Father Eamonn McLaughlin was speaking at a special Mass at St Eunan’s Cathedral in Letterkenny on Sunday for families bereaved through suicide.
And he told the congregation that when people had problems with their eyes, they went to an optician – and people feeling down and depressed should go to someone for help.
Fr McLaughlin also condemned the abuse of children, accusing the church of failing to handle the issue properly.
He told people contemplating taking their own lives that “life will be darker and more painful without you.”
He went on: “Over the last five months of my being here in Letterkenny I have encountered on an almost daily basis someone talking about suicide.

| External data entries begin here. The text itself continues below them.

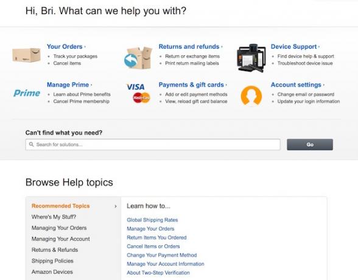
Task: Click the Go search button
Action: point(310,144)
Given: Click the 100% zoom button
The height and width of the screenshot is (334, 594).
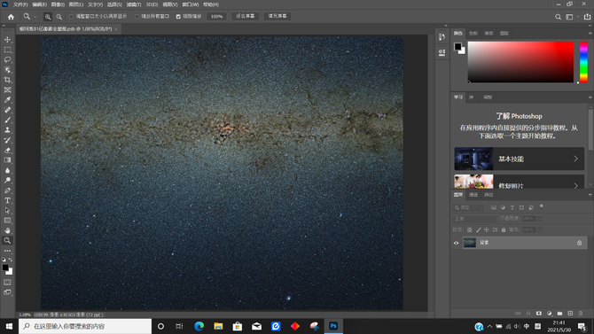Looking at the screenshot, I should pos(216,16).
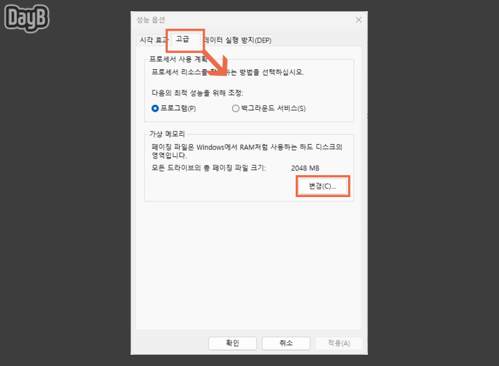Click the paging file description text
The width and height of the screenshot is (499, 366).
[x=243, y=151]
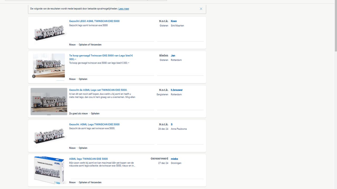This screenshot has height=189, width=337.
Task: Click thumbnail of the 26 dec listing
Action: [x=49, y=136]
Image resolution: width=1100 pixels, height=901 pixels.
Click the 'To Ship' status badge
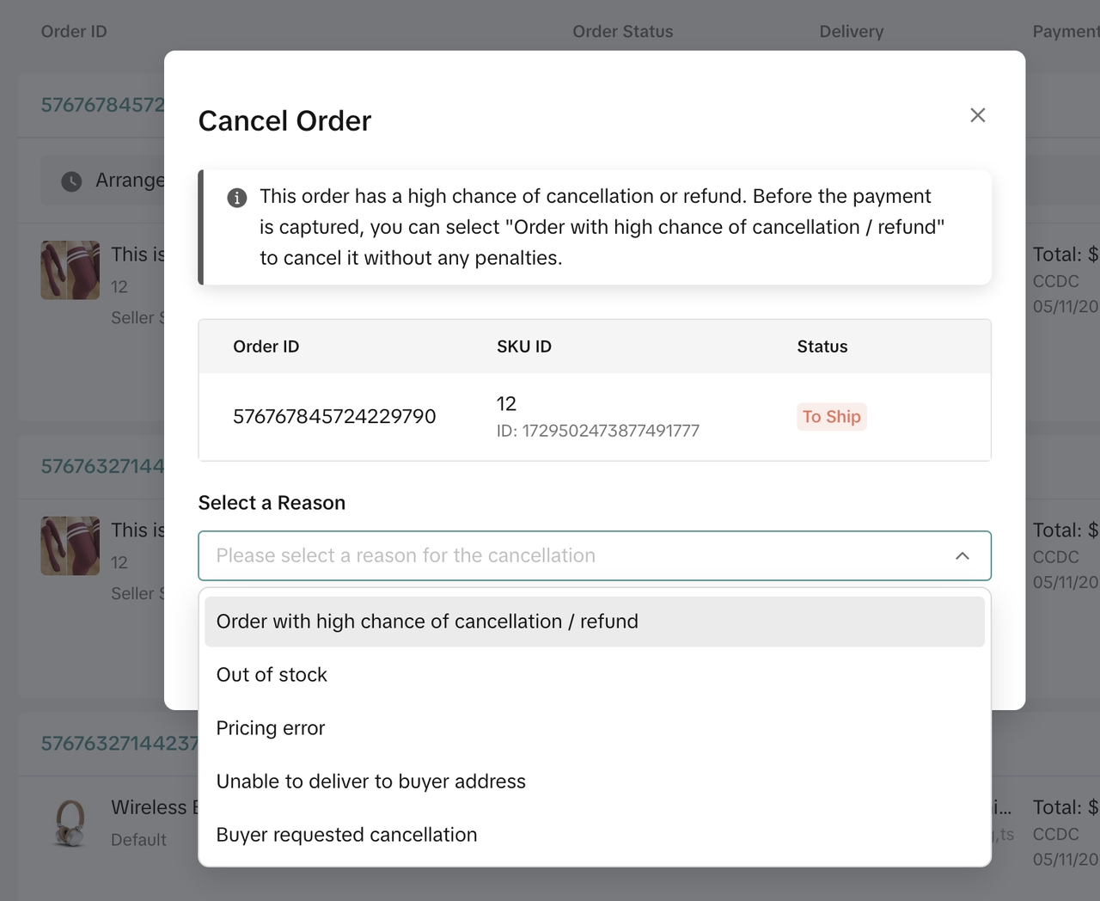point(831,417)
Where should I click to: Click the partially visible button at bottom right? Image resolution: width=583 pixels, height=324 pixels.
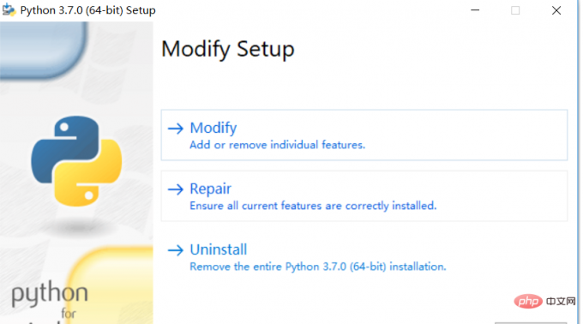click(x=531, y=323)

“As Christians we cannot allow ourselves to breath in the air of hopelessness
“Even the smell of slurry is better than the odour of doom and gloom.”
He said Irish society needed a ‘spring clean’.
“We must let the fresh air of honesty and courage fill our lungs,” said Fr McLaughlin.
He said he had asked people affected by suicide for advice before the Mass.
One person told him to advise parents to tell their children they loved them, saying this was better than giving them material possessions.
“You can lavish them with all the gifts you want and this may be your way of showing your love but please tell them,” said the priest.
He said children should do the same to their parents.
Fr McLaughlin said another person who had contemplated suicide had warned of the dangers of alchohol and drug abuse.
“They are not your friends,” he said.
“They will only pick you up and slam you down. This was someone who was at death’s door who gave us this advise.”
He said there should be no ‘glorifying’ at a funeral Mass for someone who has taken their own life.
Fr McLaughlin said someone asked him what he had to say about suicide and clerical abuse.
He said he was ‘grinding his teeth in anger’ – but not at the person who had asked the question but at those who had abused children.
“I was angry at how the abuse had been pathetically handled in the Church and in the State.
“Is it not too late to say something now?” he asked.
“In a sense it is because the damage has been done. Innocent defenceless lives have been forever marked by the evil actions of perpetrators.
“Any trust that may have been there is long shattered.
“We cannot sweep abuse under the carpet; lives are at stake and we must learn from the past and move forward.
“As a memorial exists in Germany today as a reminder of the Shoa (holocaust) so too we as a church and a nation should have a memorial to our children and youth who were abused in our country so that we never forget such atrocities and more importantly never ever repeat them again.”
Families bereaved through suicide were among those attending the Mass.
“The Church has had to face up to its horrific past and it was shamefully and unfortunately made to do so, all the while kicking and screaming until it got its act together and came up to the standards that it has today.
“While the Church today is a safe place for children we must always be very vigilant. It can always be safer; society has to do the same,” he said.
Fr McLaughlin said he was dealing with people who had threatened suicide “on almost a daily basis.”
He called on people not to take their own lives and said the HSE and society “could do a great deal more” to help people.